Not all Zabuza clones can be seen. And again, he was talking in general about Mizu Bunshin, not in general about anyone who creates 10 clones, you made that up.

Never mind that, what do you suppose the clones will do?


----------



## Icegaze (Jan 15, 2015)

how many clones were there please. did you count 10, yes or no

i do mind that. iruka explained how clones work, not my fault you failed to read it. mizu bunshin=kage bunshin made of water. raiton bunshin is one made of lighting and iwa bunshin is one made of rocks 

clones will prevent izanagi respawn behind onoki. since danzo wont know which onoki to target with his kunai 

i dont see how thats not obvious. i have never once argued that clones were a treat to danzo. they however prevent the real onoki from being 1 shotted which is the entire purpose of clones

notice onoki used clones against Muu, that was to avoid being stabbed in the back or in the face. since he couldnt locate Muu. 

the fact that you ask what clones are supposed to do troubles me


----------



## Dominus (Jan 15, 2015)

Icegaze said:


> how many clones were there please. did you count 10, yes or no
> 
> i do mind that. iruka explained how clones work, not my fault you failed to read it. mizu bunshin=kage bunshin made of water. raiton bunshin is one made of lighting and iwa bunshin is one made of rocks
> 
> ...



I did count, but from the perspective it's shown I can't see all the clones.

Those clones can maybe do that once or twice, if Ōnoki does that many times he will be out of chakra.


----------



## Icegaze (Jan 15, 2015)

i agree he may run out of chakra from creating clones 
however he does have massive reserves. also he wont be using jinton


----------



## Dominus (Jan 15, 2015)

In my opinion he has worse chances of winning than Danzō yet you say he won't even need to use Jinton?


----------



## Icegaze (Jan 15, 2015)

Why use Jinton when the person you are attacking can respawn 
I would like to believe onoki is smarter than you are 

Jinton would kill Danzo once and waste chakra 

He has other ways of killing Danzo who wouldn't be carefully trying to dodge attacks since he doesn't need to 

it's odd how you need me to explain simple things

Onoki creates 1 giant rock golem and a clone 

He makes the golem light to move fast and heavy to strike down Danzo 

Danzo can't beat the golem bar using Baku which gets equally beaten by the golem 

respawn is countered first time by clones 

Onoki avoids respawn from behind from there Danzo is basically a victim 

What is he going to do ??


----------



## Dominus (Jan 15, 2015)

That won't work with Danzo constantly respawning around Onoki. He can't make clones for a longer time than Danzo can use wind attacks. And I don't see why you think Rock golem can't be destroyed by Danzo when Yasaka Magatama almost broke it while Gaara's sand shield was on top of it. Even if it can't be destroyed right away continuous wind attacks will destroy it.


----------



## Icegaze (Jan 15, 2015)

Dominus said:


> That won't work with Danzo constantly respawning around Onoki. He can't make clones for a longer time than Danzo can use wind attacks. And I don't see why you think Rock golem can't be destroyed by Danzo when Yasaka Magatama almost broke it while Gaara's sand shield was on top of it. Even if it can't be destroyed right away continuous wind attacks will destroy it.
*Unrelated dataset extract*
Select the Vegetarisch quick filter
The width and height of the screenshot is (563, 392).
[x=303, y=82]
Continuous wind attacks destroy it and onoki makes another one 
Danzo will be respawing around onoki at ground level in order to use ninjutsu to target both the clone and the real onoki

That obviously takes away the element of surprise 

If 5 madara clones couldn't exploit onoki blind spot Danzo isn't about  to do so


----------



## Dominus (Jan 15, 2015)

[sp=He can appear here as well]
[/sp]


----------



## Icegaze (Jan 15, 2015)

Good for him . How does that help him though 
He would still need to use ninjutsu to hit both onoki and the clone which gives onoki more than enough time to block 
Onoki also has shown better physical speed so anytbinf short of appearing behind onoki with a kunai to his neck won't work


----------



## Dominus (Jan 15, 2015)

Yes, Onoki can block it a couple of times, not 20 times.


----------



## Arles Celes (Jan 15, 2015)

Oonoki's chakra reserves are weird since they got empty fast during his duel with Mu and yet lasted for a looong while in his fight with Madara even though that fight started shortly after his battle with the 2nd Mizukage ended(which should have tired him even further).
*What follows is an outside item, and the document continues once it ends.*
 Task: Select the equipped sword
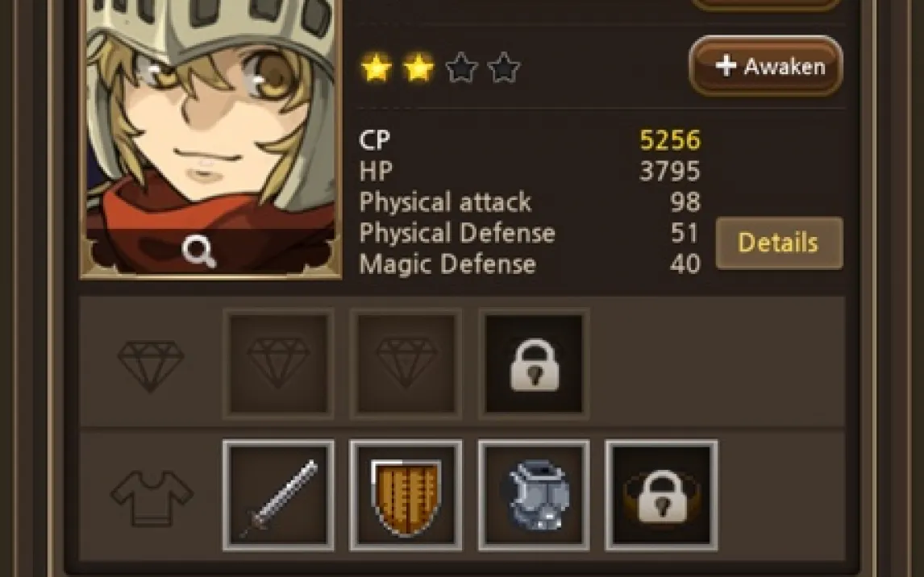(x=278, y=495)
If Oonoki gets his Muu fight chakra reserves he loses.

If Oonoki gets his Madara fight chakra reserves he wins.


----------



## Gunstarvillain (Jan 15, 2015)

The way I see it danzo has sharringans many options and more stamina than oki.
No spamming jinton, and even if the troll does too much he's gona put that back out waste Chakra and become vulnerable to genjutsu fuckery. Or even worse...having his eyes pulled out. Ask shisui


----------



## Icegaze (Jan 16, 2015)

why cant onoki block it 20 times what would be different?
his stamina?
danzo's would be dropping as well

@Arles its the same chakra reserves 
against Muu he just used jinton alot more often against madara he did not otherwise he would have killed his 5 clones 

madara never implied he was trying and missing jinton against his 5 clones


----------



## Punished Pathos (Jan 16, 2015)

Danzo would win with Izanagi feint.

Danzo would lose if Onoki had knowledge of Izanagi.
Danzo loses without Izanagi.


----------



## Dominus (Jan 16, 2015)

Icegaze said:


> why cant onoki block it 20 times what would be different?
> his stamina?
> danzo's would be dropping as well



Using clones is more chakra taxing than Fūton.


----------



## Icegaze (Jan 16, 2015)

Using izanagi is more chakra taxing than using clones as well 
just saying izanagi while it's a game changed doesn't just give Danzo the win


----------



## Dominus (Jan 16, 2015)

If we assume Danzo uses only wind attacks, he's going to outlast Onoki. Besides Izanagi he used 10 techniques against Sasuke and he used some techniques before like genjutsu on Mifune, wind on fodders, but lets say he was fresh for his battle against Sasuke. So he used 10 attacks and some of those are binding seal, Mokuton, summoning Baku which should be more chakra taxing than just Futon and apparently he still had chakra to use Kotoamatsukami on Obito. 

Onoki uses his Rock golem and 5-6 clones, he should have like half of his chakra left. Danzo uses Izanagi to survive the rock golem and Futon to destroy the clones. Onoki uses clones again, Danzo uses Futon again and Onoki is almost out of chakra and Danzo has at least 7-8 wind techniques to use. 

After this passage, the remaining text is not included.